#Audio / Video Synchronization
Brian Pugh & Nicholas Moschopoulos
Berkeley Computer Science 280
###Abstract
This project explores techniques for recombining desynchronized audio and video tracks.
###FaceSync
We attempt to reconstruct the algorithm from the Slaney, Covell paper (2001). It implements an optimal linear algorithm which calculates the correlation between Mel Frequency Cepstrum Coefficients and image face pixels over time.
###Left/Right Video Alignment
We split a video segment into the left and right half of the image. One half is then offset in time by anywhere from 0 to 10 frames. A Siamese Convolutional Neural Network is trained to predict the alignment of the video. The truths are 1 for aligned and 0 for unaligned.

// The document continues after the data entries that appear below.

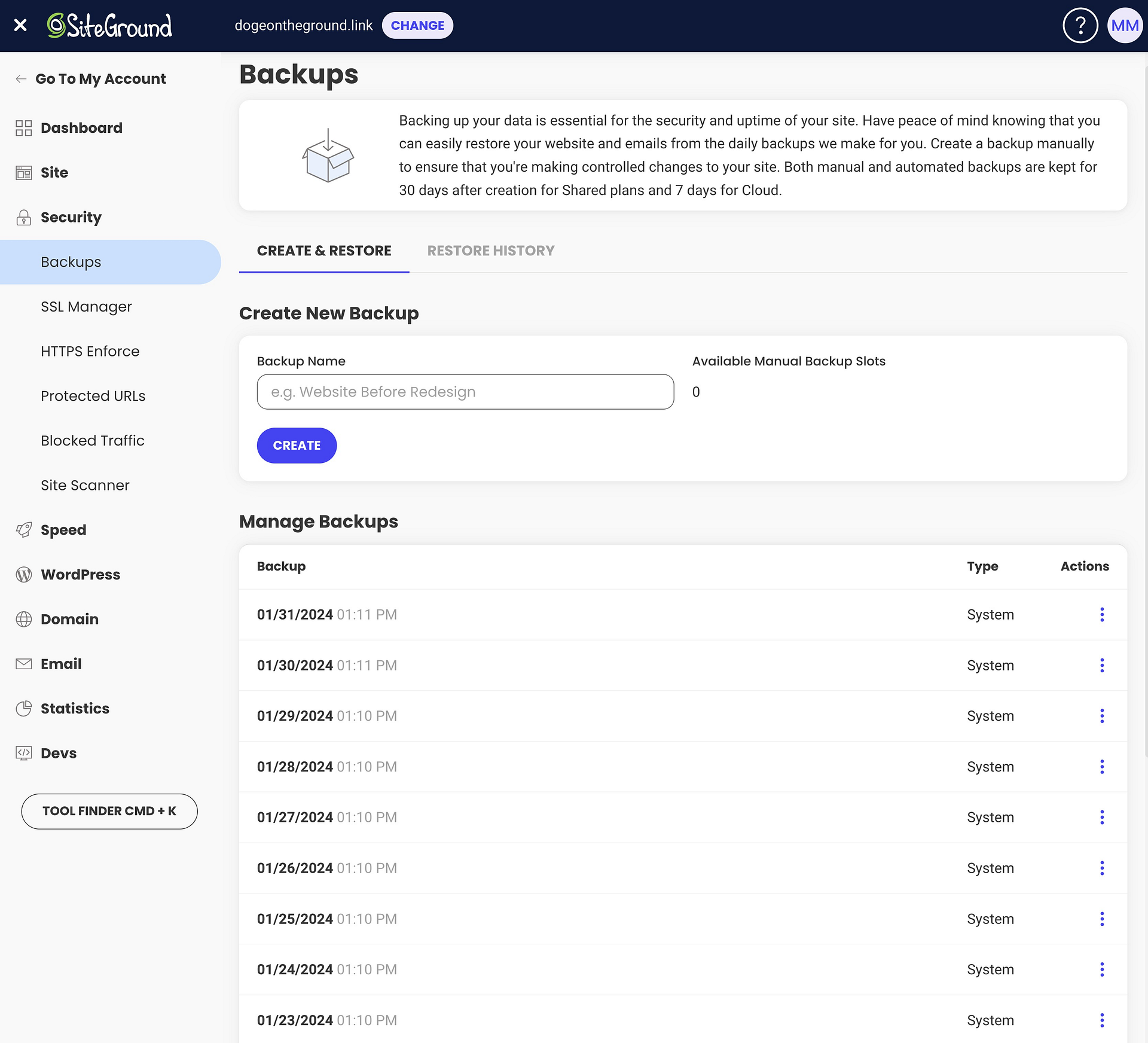The image size is (1148, 1043).
Task: Select CREATE & RESTORE tab
Action: pyautogui.click(x=324, y=250)
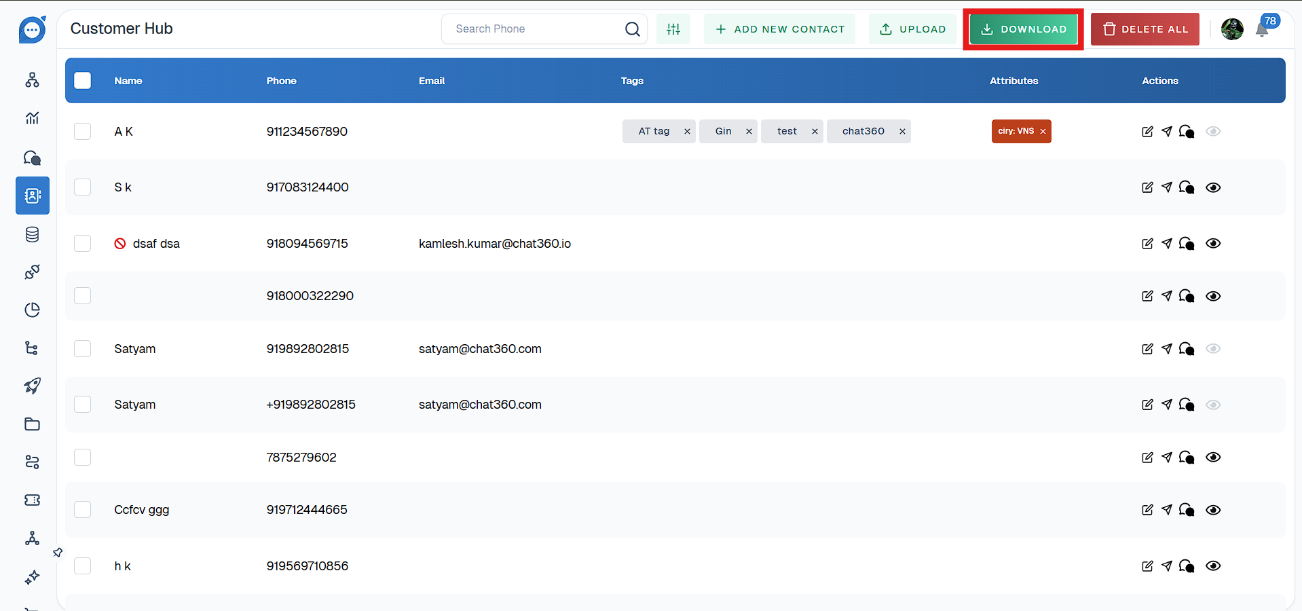Open the contacts page in sidebar
Viewport: 1302px width, 611px height.
[x=32, y=196]
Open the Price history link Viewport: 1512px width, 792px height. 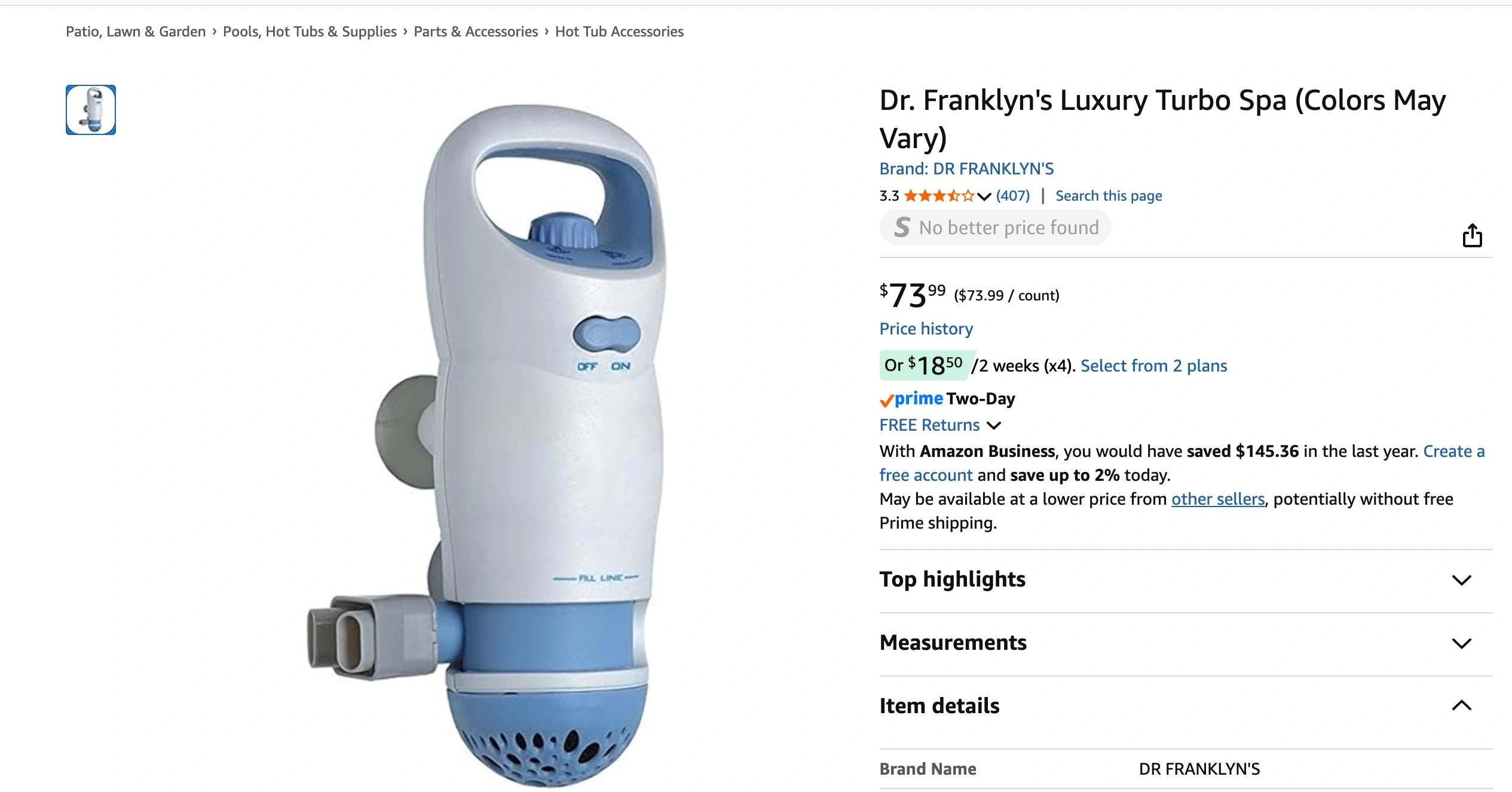[x=926, y=329]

The Left/Right Video Alignment dataset contains X sequences of ten frames each. If the label for a sequence is 1, then the left and right sides of the video are temporally offset. We do this by adding some temporal offset less than ten to find the second half. For example, the left half could be frames 8-17 while the right half is 10-19. If the label is 1, there is some non-zero offset. If the label is 0, there is no offset.
We remove a ten pixel bar in the middle of the video frame in order to prevent the video from simply learning to match the brightnesses or gradients of neighboring pixels.
In creation, we create one aligned and one unaligned pair for each twenty frame source sequence.